At this point, the toxicity of these drugs is unknown. Nor is it understood whether BRCA mutation carriers may be particularly sensitive to any side effects. And while the earliest test results are promising, researchers suggest tempering enthusiasm with the realities of drug development: once human testing begins, it may take 10 years to bring the new drug to market. Because they will not be available any time in the near future, PARP inhibitors are not an option for women presently making treatment decisions.

The first steps in the developmental timeline involving humans are Phase I studies; small trials of PARP inhibitors (consisting of 40 participants) are beginning in the United Kingdom to monitor the medication’s safety and establish appropriate oral patient doses. If successful, larger clinical trials with BRCA patients will follow. Under the best circumstances, funding trials of targeted therapies and finding qualified participants often requires organized, concerted efforts by patient advocacy groups. Meanwhile, we must continue to unite our community and advocate for our population.

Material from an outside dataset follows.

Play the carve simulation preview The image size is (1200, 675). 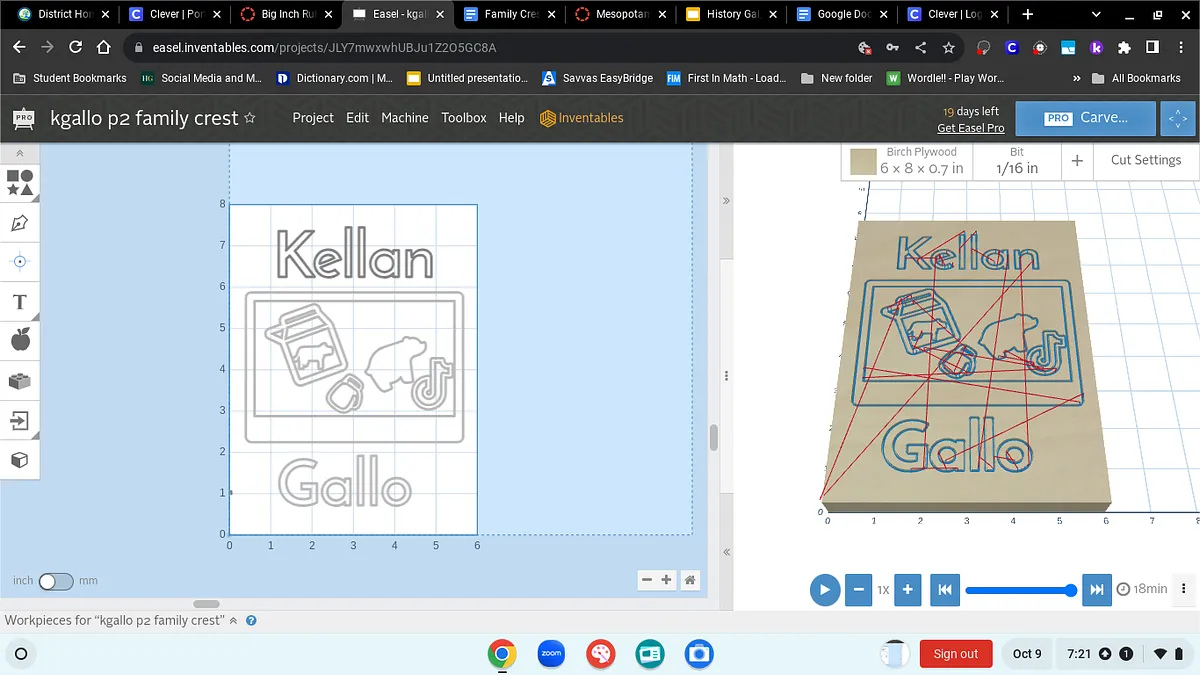824,589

Understanding Clinical Trials

Researchers conduct clinical trials to test a new drug for treatment or prevention of disease. The process usually involves three phases of testing:

  • Phase I trials usually involve a small number of patients and are designed to evaluate safety and optimal dosing of a new drug.
  • Phase II trials further test a new drug’s safety and evaluate its efficacy.
  • Phase III trials involve a larger number of participants and compare new drugs to current standard treatments. Participants are usually randomly assigned to the group receiving standard treatment or the group receiving the new treatment. Phase III cancer treatment trials do not include a placebo arm (unless there is no standard treatment for that particular cancer). Placebo arms may be included in chemoprevention trials studying drugs that might lower cancer risk in people who do not already have the disease.

BRCA Breast Cancer Trial

Dr. Tutt and Professor Alan Ashworth, in collaboration with the UK National Cancer Research Institute, have also set up an international study testing carboplatin, an established form of chemotherapy in BRCA-associated metastatic breast cancer. This chemotherapy drug also targets the DNA repair defect in BRCA cancers and may prove more effective and better tolerated than standard taxane-based chemotherapy. They hope US centers for women with advanced BRCA breast cancers will soon adopt this Phase II BRCA trial.

References

T Helleday.
Curing hereditary breast cancer.
Commentary published in Project Syndicate, May 2005.

H Farmer, N McCabe, CJ Lord, AN Tutt, DA Johnson, TB Richardson, M Santarosa, KJ Dillon,
I Hickson, C Knights, NM Martin, SP Jackson, GC Smith, A Ashworth.
Targeting the DNA repair defect in BRCA mutant cells as a therapeutic strategy.
Nature, April 2005; vol. 434: p. 917-921.

N Turner, A Tutt, A Ashworth.
Hallmarks of ‘BRCAness’ in sporadic cancers.
Nature Reviews Cancer, October 2004; vol. 4: p. 814-819.